TITLE: | Topic Maps -- Reference Model |
SOURCE: | Patrick Durusau and Steven R. Newcomb |
PROJECT: | WD 13250-5: Information Technology -- Topic Maps -- Reference Model |
PROJECT EDITORS: | Mr. Patrick Durusau; Dr. Steven R. Newcomb |
STATUS: | Informational (4.6) |
ACTION: | For review and comment |
DATE: | 2004-11-07 |
DISTRIBUTION: | SC34 and Liaisons |
REPLY TO: |
Dr. James David Mason (ISO/IEC JTC 1/SC 34 Secretariat - Standards Council of Canada) Crane Softwrights Ltd. Box 266, Kars, ON K0A-2E0 CANADA Telephone: +1 613 489-0999 Facsimile: +1 613 489-0995 Network: jtc1sc34@scc.ca http://www.jtc1sc34.org |
2004-11-07
CHANGE HISTORY:[parid9004] Version 4 is yet another complete redraft, with the goal of achieving both clarity and brevity. [parid9003] Version 3 is a complete redraft that narrows the focus to nomenclature and Disclosure. [parid9002] Version 2 is a major revision of Version 1. The ideas of Version 1 are preserved, but they are now all explained in terms of the properties of topics. There are also some terminological changes; for example, what in Version 1 was called a "node" is called a "topic" in Version 2. [parid9001] Made IS13250::t-roles{ } an SIDP instead of an OP. According to the TMRM paradigm, it is inescapable that the subject of a t-node is its roles, at least for all purposes of merging topics. |
0 | [parid0001] Introduction (Informative) |
[parid0010] Topic maps are sets of subject proxies, each of which is a surrogate for a single subject. In the language of ISO 13250:2002, the general notion of subject proxies was divided into "topics," "associations," and "occurrences," despite all three being surrogates for subjects in any given topic map. The Topic Maps Reference Model (TMRM) concerns itself with surrogates for all kinds of subjects, including but not limited to subjects that fall strictly into one of the three traditional categories; it defines the notion of "subject proxy".
[parid0011] The TMRM also specifies requirements for disclosing how to determine whether two or more subject proxies are proxies for the same subject, and how to view all of them as a single proxy. In a topic map, if a subject proxy is the only proxy for its subject, then users can access all information about that subject through that proxy's single (virtual) "location".

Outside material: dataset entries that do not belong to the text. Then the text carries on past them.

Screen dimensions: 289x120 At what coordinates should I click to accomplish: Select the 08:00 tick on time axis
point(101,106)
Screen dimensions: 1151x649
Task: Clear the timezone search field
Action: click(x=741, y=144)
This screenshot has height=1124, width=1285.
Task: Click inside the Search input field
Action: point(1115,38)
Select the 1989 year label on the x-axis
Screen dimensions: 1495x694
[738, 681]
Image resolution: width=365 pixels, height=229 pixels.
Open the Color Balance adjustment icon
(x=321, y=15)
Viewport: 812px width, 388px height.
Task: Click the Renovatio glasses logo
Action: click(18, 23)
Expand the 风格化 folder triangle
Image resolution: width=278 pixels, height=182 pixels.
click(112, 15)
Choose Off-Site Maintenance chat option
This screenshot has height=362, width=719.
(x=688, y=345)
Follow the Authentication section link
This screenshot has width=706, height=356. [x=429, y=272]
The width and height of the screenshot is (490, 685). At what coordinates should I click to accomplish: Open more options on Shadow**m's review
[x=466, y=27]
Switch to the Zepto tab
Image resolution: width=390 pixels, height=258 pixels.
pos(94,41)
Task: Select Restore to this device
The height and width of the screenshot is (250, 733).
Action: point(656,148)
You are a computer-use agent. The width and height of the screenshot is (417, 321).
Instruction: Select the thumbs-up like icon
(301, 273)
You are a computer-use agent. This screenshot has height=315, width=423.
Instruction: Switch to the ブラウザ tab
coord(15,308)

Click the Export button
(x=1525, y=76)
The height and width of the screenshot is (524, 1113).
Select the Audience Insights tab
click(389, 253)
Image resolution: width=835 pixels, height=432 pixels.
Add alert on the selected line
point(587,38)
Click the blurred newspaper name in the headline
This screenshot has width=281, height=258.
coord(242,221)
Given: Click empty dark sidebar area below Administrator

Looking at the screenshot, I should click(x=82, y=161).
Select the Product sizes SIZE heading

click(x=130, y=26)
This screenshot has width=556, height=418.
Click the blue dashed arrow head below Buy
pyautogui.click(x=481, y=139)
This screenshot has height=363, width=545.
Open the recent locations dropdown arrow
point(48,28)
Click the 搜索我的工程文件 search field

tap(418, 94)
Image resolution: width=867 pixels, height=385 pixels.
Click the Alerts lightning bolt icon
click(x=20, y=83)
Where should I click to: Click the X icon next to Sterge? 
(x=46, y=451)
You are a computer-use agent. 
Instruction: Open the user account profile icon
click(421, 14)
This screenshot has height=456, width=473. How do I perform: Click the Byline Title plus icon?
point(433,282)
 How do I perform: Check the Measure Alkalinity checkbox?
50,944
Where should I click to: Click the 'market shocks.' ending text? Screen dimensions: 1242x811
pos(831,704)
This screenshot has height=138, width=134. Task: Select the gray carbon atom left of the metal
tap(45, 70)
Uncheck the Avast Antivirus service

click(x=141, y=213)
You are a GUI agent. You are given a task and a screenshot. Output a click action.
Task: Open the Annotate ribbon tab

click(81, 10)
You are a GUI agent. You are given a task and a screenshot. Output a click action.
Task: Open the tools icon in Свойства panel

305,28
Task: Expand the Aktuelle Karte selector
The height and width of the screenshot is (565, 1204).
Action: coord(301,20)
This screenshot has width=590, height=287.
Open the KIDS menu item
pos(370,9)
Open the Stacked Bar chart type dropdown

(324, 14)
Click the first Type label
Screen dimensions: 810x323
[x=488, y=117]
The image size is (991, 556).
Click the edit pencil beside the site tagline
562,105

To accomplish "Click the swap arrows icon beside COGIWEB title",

[parid0020] Topic maps are useful ways of viewing information because, as in all kinds of maps (including geographic maps), every specific location is unique, and all information that is relevant to a given geographic location is available at the corresponding location in the map. For example, in a map of Russia that depicts cities and elevations, the elevation of St. Petersburg can be found at the place where St. Petersburg is depicted, but one would not expect to find this information at the place where Moscow is depicted. The idea of a unique location within the framework of a geographic map corresponds to the use of "subject proxy" within the TMRM.
[parid0030] All maps are written within specific frameworks of expression. In the case of geographic maps, the nature of the correspondence between locations on the map and actual geographic locations is determined by the framework within which the map is expressed. Often a projection technique, such as the Mercator projection technique, is an important aspect of the frameworks of geographic maps. Other aspects of framework design include decisions about what to depict and what not to depict, the symbols that will be used, and so on; the framework of a map can have many aspects and dimensions. No map can be understood in the absence of at least some understanding of its framework of expression. When people share the same understanding of the framework of a given map, they can understand that map in the same way.
[parid0031] Any map, regardless of its framework, can be seen in terms of any other mapping framework, but only if both frameworks are understood. Maps can be combined ("merged") if their frameworks are known, and if their contents can be understood in terms of a framework capable of encompassing the combination of their contents.
[parid0060] In the TMRM, the framework of expression of a topic map is called a "Topic Map Application (TMA)". The TMRM requires TMA disclosures to disclose, among other things:
[parid0070] the definitions of the kinds of properties ("property classes") that subject proxies can have,
[parid0080] the rules for determining when multiple proxies are surrogates for the same subject, and
[parid0090] the rules for merging the values of the properties of proxies, when it has been determined that the proxies are surrogates for the same subject and they need to be viewable as a single proxy.
[parid0061] The TMRM's disclosure requirements are designed to facilitate the uniform understanding and merging of diverse topic maps, so that all of the diverse, independently expressed information about each subject can be viewed as if it were available at that subject's unique virtual "location" -- its unique subject proxy.
1 | [parid0110] Scope |
[parid0120] This International Standard specifies:
[parid0130] The abstract definition of subject proxy.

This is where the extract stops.